We Were Liars (E. Lockhart): 2/5

I was extremely surprised to see We Were Liars gain the “booktok hype.” To me, it has very few redeeming qualities. The book is about a teenage girl named Cadence Eastman, and how her seemingly perfect family has many more problems than they let on. The plot concept wasn’t necessarily bad, just executed poorly and underdeveloped. except for the big plot twist near the end of the book.  When I first read the book a few years ago, I loved the metaphors Lockhart used, but looking back they seemed forced, confusing, and made the main character sound overly dramatic. Overall, it was a weak attempt at beautiful and flowery prose. Additionally, the characters were pretty two dimensional and downright annoying. I found it impossible to sympathize with the main character, which is what Lockhart seemed so desperate for the readers to do. The main character undeniably faced many struggles, but it’s hard to sit through 242 pages of someone complaining. Perhaps Booktok should have left this book for its intended audience of middle schoolers, who I believe it would be better suited for.
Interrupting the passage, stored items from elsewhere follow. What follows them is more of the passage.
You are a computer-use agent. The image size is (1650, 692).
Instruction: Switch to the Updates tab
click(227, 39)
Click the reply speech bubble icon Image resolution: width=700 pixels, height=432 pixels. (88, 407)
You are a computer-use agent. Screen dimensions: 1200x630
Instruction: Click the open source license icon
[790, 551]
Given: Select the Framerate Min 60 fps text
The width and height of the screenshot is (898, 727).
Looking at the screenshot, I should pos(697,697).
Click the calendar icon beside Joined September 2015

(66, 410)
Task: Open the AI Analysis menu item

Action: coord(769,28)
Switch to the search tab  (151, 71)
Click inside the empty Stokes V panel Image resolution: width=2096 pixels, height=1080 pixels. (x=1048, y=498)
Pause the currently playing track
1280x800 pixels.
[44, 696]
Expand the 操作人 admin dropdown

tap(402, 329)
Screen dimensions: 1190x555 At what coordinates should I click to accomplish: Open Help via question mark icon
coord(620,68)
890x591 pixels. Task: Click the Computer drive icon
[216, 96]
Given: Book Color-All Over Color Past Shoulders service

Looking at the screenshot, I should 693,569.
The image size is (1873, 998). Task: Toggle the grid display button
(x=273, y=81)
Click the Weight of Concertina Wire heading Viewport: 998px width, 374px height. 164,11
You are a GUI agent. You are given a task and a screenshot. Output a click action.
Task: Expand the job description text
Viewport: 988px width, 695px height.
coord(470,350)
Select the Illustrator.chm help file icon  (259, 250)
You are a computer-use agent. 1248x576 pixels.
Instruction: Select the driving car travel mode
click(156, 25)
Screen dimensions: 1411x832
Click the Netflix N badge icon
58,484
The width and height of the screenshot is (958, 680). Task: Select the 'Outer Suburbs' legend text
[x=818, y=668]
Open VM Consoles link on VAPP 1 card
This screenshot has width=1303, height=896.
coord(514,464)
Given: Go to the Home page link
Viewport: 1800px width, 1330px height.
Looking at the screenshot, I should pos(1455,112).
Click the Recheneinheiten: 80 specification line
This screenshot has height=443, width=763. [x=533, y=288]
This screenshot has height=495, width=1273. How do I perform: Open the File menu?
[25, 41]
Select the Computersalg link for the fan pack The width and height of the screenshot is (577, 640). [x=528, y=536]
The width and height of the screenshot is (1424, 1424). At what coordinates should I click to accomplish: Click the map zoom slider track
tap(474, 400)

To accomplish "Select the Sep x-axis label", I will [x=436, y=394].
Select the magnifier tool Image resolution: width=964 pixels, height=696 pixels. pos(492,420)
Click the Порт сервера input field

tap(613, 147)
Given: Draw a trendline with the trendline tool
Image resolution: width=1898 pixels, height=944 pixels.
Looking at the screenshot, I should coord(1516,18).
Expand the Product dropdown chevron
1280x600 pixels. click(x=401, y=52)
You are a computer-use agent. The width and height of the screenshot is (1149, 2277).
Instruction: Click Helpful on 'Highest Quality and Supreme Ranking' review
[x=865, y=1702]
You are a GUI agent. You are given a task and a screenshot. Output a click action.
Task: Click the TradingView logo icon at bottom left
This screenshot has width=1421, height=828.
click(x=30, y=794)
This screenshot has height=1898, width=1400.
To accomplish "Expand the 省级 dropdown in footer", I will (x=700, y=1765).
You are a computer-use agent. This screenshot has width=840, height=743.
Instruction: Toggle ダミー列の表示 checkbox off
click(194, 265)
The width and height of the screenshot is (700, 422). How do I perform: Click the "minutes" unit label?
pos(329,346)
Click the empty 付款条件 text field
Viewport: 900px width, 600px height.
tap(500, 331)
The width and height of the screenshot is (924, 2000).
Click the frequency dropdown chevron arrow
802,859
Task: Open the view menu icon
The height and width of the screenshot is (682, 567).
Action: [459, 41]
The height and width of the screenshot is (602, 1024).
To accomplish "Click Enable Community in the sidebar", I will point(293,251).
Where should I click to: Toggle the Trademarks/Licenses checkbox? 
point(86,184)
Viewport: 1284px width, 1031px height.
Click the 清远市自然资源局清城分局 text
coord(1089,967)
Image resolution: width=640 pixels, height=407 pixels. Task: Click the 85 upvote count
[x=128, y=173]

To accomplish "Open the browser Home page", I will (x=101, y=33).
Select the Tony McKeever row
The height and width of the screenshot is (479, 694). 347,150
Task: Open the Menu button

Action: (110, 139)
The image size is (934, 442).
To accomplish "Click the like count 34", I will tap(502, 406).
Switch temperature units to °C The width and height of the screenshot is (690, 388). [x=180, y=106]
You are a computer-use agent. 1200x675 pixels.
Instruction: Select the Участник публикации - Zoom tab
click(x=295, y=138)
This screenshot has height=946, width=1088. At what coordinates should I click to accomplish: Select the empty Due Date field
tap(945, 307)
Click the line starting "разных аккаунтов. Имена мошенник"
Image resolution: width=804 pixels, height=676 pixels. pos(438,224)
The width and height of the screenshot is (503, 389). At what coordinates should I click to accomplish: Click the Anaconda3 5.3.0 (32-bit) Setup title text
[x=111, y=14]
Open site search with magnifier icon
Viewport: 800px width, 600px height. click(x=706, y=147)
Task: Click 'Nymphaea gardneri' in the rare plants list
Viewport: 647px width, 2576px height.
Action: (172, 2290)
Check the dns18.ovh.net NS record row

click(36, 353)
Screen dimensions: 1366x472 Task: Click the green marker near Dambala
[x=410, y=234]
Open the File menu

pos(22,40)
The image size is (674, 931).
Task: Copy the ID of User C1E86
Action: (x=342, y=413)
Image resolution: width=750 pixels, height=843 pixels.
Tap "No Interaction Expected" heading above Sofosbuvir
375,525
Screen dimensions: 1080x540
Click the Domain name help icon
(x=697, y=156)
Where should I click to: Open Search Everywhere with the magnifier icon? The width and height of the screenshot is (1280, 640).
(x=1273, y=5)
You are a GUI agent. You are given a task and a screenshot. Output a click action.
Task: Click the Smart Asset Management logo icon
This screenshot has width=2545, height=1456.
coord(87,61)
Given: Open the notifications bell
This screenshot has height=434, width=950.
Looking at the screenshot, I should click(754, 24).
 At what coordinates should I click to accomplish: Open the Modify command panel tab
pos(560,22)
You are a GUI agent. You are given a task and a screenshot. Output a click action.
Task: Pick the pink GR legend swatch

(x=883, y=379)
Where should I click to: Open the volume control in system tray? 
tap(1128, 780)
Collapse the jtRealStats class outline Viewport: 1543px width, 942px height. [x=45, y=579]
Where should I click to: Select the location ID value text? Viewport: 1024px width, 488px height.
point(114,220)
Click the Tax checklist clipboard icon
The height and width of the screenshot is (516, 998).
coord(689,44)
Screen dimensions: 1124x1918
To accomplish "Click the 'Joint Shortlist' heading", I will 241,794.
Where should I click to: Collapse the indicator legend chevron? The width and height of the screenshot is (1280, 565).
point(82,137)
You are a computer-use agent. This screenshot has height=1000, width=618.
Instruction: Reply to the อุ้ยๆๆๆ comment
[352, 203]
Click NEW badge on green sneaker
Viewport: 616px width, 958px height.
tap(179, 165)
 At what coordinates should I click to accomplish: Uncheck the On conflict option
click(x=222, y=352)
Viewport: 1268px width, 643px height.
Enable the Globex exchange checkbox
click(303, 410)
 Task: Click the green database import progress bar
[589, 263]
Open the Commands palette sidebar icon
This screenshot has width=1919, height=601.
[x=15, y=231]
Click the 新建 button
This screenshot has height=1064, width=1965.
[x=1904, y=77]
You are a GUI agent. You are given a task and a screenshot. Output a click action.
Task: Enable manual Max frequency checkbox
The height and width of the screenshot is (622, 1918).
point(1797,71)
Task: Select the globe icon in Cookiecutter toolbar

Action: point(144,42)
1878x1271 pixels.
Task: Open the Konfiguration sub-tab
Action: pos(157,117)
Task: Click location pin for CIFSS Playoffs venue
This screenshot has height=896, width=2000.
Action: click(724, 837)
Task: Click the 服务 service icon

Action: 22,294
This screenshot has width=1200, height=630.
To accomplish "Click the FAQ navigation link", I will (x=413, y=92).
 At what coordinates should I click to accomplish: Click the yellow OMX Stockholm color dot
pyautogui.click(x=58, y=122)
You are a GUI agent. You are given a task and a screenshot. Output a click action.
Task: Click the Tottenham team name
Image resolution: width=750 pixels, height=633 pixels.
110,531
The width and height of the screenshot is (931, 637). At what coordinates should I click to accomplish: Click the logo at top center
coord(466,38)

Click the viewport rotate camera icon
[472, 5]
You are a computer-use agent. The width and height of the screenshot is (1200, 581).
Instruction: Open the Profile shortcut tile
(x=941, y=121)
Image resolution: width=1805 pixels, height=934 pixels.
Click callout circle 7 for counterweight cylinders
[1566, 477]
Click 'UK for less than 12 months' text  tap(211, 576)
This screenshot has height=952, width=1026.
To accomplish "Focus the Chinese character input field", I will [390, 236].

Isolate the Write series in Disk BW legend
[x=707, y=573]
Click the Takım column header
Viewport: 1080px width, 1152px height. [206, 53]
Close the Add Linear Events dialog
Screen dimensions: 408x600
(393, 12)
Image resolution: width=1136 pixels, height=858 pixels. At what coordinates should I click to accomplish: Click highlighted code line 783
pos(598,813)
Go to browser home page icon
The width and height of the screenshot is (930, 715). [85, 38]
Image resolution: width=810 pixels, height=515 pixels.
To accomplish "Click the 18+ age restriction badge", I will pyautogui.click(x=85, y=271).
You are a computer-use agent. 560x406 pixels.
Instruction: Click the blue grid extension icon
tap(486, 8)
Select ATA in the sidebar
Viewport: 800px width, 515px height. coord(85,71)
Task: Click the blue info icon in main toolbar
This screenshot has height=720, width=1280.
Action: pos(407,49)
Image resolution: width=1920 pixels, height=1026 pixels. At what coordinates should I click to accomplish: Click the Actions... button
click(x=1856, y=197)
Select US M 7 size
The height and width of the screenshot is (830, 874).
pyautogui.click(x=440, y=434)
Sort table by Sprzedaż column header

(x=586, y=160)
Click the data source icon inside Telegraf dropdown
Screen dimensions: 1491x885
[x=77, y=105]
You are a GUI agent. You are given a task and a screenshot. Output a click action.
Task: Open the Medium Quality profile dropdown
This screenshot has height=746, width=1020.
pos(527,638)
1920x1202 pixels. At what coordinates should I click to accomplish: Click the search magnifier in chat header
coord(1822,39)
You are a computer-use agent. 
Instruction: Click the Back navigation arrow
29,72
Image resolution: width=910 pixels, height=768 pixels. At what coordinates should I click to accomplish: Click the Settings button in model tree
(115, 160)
The Cruel Prince trilogy (Holly Black): 2/5

The Cruel Prince trilogy was by far the biggest booktok letdown. I had high hopes for a complex fantasy world, a captivating plot, and interesting characters, but the book failed to come close to the glowing reviews people had of it. The story follows a human girl named Jude who lives in a faerie world, and the cruelty she faces from its inhabitants. The worldbuilding was poor and left me pretty confused. The characters were clearly meant to be morally gray and complex, really this just translated into them being inconsistent and having unclear motives. Conceptually, the plot wasn’t awful, but the development seemed forced and almost aimless at parts. The writing was decent, and there were some plot twists that I enjoyed. I would even say that some of the scenes in the book stuck with me in a positive way.